En un post de hace un tiempo, cuando hablábamos de «qué hago yo», ponía sobre la mesa Dondado que en muchas ocasiones vendría bien hablar de los proyectos concretos en los que te involucras para, a través del ejemplo práctico, explicar qué haces y cómo lo haces.
Y tiene razón, sería una forma estupenda de «mostrarse al mundo». Sin embargo yo soy de los que piensa que, especialmente cuando uno está trabajando para un tercero, la prudencia y la discreción son un valor.

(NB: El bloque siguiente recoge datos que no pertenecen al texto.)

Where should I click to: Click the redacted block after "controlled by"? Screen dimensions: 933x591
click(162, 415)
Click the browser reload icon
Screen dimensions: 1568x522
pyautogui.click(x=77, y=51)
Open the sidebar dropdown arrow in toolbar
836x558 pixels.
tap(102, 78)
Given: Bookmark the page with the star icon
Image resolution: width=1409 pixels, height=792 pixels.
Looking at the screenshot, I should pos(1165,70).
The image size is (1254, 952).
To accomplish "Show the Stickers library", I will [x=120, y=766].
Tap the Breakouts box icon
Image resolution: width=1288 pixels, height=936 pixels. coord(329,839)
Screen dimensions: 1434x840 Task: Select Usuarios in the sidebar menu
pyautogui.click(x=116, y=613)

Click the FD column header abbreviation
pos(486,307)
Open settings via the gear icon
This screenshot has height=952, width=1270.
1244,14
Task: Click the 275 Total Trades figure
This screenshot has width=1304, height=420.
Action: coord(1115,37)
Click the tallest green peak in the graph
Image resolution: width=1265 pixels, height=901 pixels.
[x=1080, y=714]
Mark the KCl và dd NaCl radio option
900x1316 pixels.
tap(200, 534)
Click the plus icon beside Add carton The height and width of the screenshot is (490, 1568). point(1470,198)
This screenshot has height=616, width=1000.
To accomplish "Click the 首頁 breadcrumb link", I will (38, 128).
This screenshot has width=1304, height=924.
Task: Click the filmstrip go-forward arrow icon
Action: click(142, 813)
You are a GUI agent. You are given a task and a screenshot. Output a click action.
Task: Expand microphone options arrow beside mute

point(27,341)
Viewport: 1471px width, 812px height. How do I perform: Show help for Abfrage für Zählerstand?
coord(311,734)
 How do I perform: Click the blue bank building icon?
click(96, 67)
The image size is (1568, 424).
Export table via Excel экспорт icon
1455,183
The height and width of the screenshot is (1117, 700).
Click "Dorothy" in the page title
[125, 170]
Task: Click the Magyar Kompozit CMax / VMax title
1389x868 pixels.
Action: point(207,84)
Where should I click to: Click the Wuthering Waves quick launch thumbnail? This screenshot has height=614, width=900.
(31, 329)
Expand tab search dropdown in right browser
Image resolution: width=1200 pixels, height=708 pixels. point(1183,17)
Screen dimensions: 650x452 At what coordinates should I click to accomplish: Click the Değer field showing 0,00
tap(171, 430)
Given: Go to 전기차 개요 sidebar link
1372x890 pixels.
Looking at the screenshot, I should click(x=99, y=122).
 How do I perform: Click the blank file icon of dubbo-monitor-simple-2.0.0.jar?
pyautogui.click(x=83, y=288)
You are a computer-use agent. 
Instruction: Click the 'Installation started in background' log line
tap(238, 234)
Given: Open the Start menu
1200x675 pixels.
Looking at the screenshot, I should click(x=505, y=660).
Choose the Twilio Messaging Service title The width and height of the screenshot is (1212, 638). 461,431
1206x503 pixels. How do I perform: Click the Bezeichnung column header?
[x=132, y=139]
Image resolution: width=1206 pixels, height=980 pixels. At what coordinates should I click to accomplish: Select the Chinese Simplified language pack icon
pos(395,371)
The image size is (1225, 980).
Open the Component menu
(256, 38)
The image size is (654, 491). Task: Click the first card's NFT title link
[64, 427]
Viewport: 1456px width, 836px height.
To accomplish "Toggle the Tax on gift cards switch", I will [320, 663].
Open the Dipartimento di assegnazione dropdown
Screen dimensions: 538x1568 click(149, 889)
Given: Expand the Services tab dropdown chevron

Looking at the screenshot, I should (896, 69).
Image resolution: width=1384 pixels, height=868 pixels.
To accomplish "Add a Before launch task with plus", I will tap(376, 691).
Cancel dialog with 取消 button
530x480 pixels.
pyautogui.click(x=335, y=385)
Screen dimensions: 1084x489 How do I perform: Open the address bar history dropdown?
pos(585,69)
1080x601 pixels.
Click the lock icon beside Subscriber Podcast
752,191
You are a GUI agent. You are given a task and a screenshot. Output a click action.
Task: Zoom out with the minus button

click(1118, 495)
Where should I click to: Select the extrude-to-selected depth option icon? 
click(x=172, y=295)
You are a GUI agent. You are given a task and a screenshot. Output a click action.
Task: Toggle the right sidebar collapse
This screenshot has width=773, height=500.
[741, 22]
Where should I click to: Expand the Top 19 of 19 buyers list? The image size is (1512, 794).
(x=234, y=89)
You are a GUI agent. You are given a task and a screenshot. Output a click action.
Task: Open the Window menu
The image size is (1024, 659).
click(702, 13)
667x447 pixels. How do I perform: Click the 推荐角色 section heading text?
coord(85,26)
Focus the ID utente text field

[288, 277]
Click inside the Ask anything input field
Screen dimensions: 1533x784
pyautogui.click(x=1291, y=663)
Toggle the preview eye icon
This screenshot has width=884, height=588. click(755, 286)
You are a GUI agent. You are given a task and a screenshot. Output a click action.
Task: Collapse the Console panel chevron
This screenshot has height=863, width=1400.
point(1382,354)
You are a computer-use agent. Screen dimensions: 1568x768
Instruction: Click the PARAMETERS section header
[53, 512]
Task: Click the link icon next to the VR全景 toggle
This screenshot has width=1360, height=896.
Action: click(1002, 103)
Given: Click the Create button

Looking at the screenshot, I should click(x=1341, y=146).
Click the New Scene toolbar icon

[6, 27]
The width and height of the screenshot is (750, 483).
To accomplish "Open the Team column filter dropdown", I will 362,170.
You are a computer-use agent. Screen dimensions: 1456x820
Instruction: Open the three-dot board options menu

En primer lugar, en muchas ocasiones te llaman para hacer cosas que no son precisamente «positivas». Una reorganización, un cambio de estructura retributiva, una evaluación de equipo directivo… son proyectos que pueden tener unas consecuencias negativas para algunas personas. De hecho, me atrevería a decir que casi cualquier proyecto de consultoría implica consecuencias «no deseadas», o al menos seguro que hay quien las interpreta así. La gestión de la comunicación se convierte en algo muy importante, y «radiar en directo» la evolución del proyecto (incluso su mera existencia) abriría una brecha importante en esa gestión.
Pero es que, incluso no teniendo consecuencias «negativas», es más que posible que la empresa cliente no quiera publicar a los cuatro vientos que está abordando determinados proyectos, porque a nadie le importa si se está planteando nuevos retos estratégicos, si va a a entrar o a salir de un mercado, si va a expandirse o a replegarse, si considera que tiene un problema organizativo o de gestión de personas… por lo tanto, se impone de nuevo la discreción.
Antes, cuando era un «consultor anónimo», no suponía un problema. Podía hablar de cualquier proyecto en el que estuviese involucrado (o de batallitas cotidianas dentro de mis empresas), al nivel de detalle que quisiese… que mientras no diese demasiados detalles de la empresa concreta (nombre, sector, etc.) nadie podría llegar a hacer una conexión plausible entre las situaciones que yo contara y un proyecto real (y las personas protagonistas) con nombre y apellidos. Pero claro, entonces tampoco me valía de mucho (más allá del desahogo o del compartir experiencias); la barrera del anonimato tampoco me permitía aprovecharme de esa «política de puertas abiertas».
Pero después, una vez que empecé a «firmar» con nombre y apellidos (incluso antes; desde el primer momento en el que empecé a asistir a eventos y a darme a conocer como «yo soy el que escribe el blog»), empecé a ser más precavido. Cualquier cosa que escribiese «basada en hechos reales», por mucho que procurase dar los menos detalles posibles, podría llegar a ser relacionada con empresas y personas concretas. Y según qué temas abordase, y cómo los abordase, esa identificación podría llegar a ser una fuente de conflicto. Y como tampoco me gusta demasiado lo de «edulcorar la realidad» (contar las cosas buenas callándome las regulares)… llegas a la conclusión de que lo más prudente es la discreción; abordar temas de forma general, o dejar pasar el suficiente tiempo como para que la identificación entre la historia que cuente y la situación real que la originó se difumine.
El resultado, soy consciente, es un blog menos «vibrante». A veces echo de menos aquella libertad para «rajar» (sin necesidad de ponerle nombre y apellidos a los protagonistas de las historias; nunca he tenido alma de camorrista). Dejar atrás el anonimato me aportó muchas cosas positivas, pero en el camino perdí también otras.